11.2.3  Ten aanzien van de oprichting van  bouwwerken, geen gebouwen zijnde gelden de volgende bepalingen:
De hoogte van bouwwerken, geen gebouwen zijnde, mag voor zover gelegen:
  1. achter de voorgevelrooilijn maximaal 3 m bedragen, met uitzondering van erfafscheidingen, waarvan de hoogte maximaal 2 m mag bedragen;
  2. voor de voorgevelrooilijn maximaal 1 m bedragen.
 
11.2.4 In afwijking van en in aanvulling op het bepaalde in 11.2.1 sub a, sub c en sub d, alsmede  11.2.2 sub a gelden ter plaatse van de aanduiding ‘vrijstaand’ ten aanzien van de oprichting van hoofdgebouwen en bijgebouwen de volgende bepalingen:
  1. het hoofdgebouw op het bouwperceel dient te worden opgericht als grondgebonden vrijstaande woning;
    de voorgevel dient in, dan wel evenwijdig tot maximaal 2 m achter, de gevellijn te worden opgericht;
  2. de afstand van het zijgevels tot de zijdelingse perceelgrenzen bedraagt minimaal 3 m;
  3. bijgebouwen worden minimaal 6 m achter de voorgevelrooilijn opgericht;
  4. de breedte van bijgebouwen bedraagt maximaal 3 m, met dien verstande dat de breedte van bijgebouwen gesitueerd achter het hoofdgebouw vrij is.

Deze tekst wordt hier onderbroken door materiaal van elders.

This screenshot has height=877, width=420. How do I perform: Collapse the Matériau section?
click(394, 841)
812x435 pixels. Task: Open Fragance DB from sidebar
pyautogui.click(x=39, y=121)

11.3 Specifieke gebruiksregels

Onder strijdig gebruik van gronden en bouwwerken wordt in elk geval  gerekend het gebruik voor:
  1. afhankelijke woonruimte;
  2. permanente of tijdelijke bewoning, voor zover het vrijstaande bijgebouwen betreft;
  3. een aan huis gebonden bedrijf;
  4. de uitoefening van een aan huis gebonden beroep, voor zover het  vrijstaande bijgebouwen betreft;
  5. kamerbewoning;
  6. erotisch getinte bedrijven en prostitutie;
  7. detailhandel;
  8. horeca;
  9. opslag van onbruikbare of althans aan hun oorspronkelijk gebruik onttrokken voorwerpen, goederen, stoffen en materialen en van emballage en/of afval, behoudens voor zover zulks noodzakelijk is in verband met het op bestemming gerichte gebruik van de grond;
  10. het opslaan, opgeslagen houden, storten of lozen van vaste of vloeibare afvalstoffen behoudens voor zover zulks noodzakelijk is in verband met het op de bestemming gerichte gebruik van de grond;
  11. parkeren in de voortuin.
11.4 Ontheffing van de gebruiksregels

11.4.1  Burgemeester en wethouders zijn bevoegd ontheffing te verlenen van het bepaalde in 11.3 sub c voor de uitoefening van een consument verzorgende ambachtelijke bedrijfsactiviteit, met dien verstande dat:
  1. de woonfunctie blijft in overwegende mate gehandhaafd;
  2. degene die de consument verzorgende ambachtelijke bedrijfsactiviteiten uitoefent, dient tevens op hetzelfde perceel te wonen;
  3. het gebruik dient een kleinschalige karakter te hebben en te behouden;
  4. het oppervlak van de woning en/of de bijgebouwen bij de woning, dat voor de uitoefening van de consument verzorgende ambachtelijke bedrijfsactiviteiten wordt gebruikt, mag nimmer meer dan 35 m² bedragen;
  5. geen wezenlijke afbreuk mag worden gedaan aan het woonkarakter van de buurt en de betreffende woning;
  6. de functie en het uiterlijk aanzien van het pand mogen niet worden aangetast;
  7. vrijstaande bijgebouwen mogen ruimtelijk niet de uitstraling van een hoofdgebouw krijgen zodat er naar ruimtelijke maatstaven een solitair gebouw ontstaat;
  8. er geen zodanig verkeersaantrekkende activiteiten mogen plaatsvinden die de woonomgeving onevenredig belasten en ten gevolge waarvan extra verkeersmaatregelen noodzakelijk worden;
  9. voldoende parkeergelegenheid op eigen terrein aanwezig is of gerealiseerd gaat worden, passend bij het karakter van de woning en passend in het straatbeeld, waardoor er geen onevenredige parkeerdruk op de openbare ruimte ontstaat;
  10. reclame uitingen beperkt dienen te blijven tot onverlichte naamborden met een oppervlakte van ten hoogste 0,5 m², passend bij het karakter van de woning en passend in het straatbeeld;
  11. geen sprake mag zijn van een inrichting vallend onder het rechtsregime van de Wet milieubeheer.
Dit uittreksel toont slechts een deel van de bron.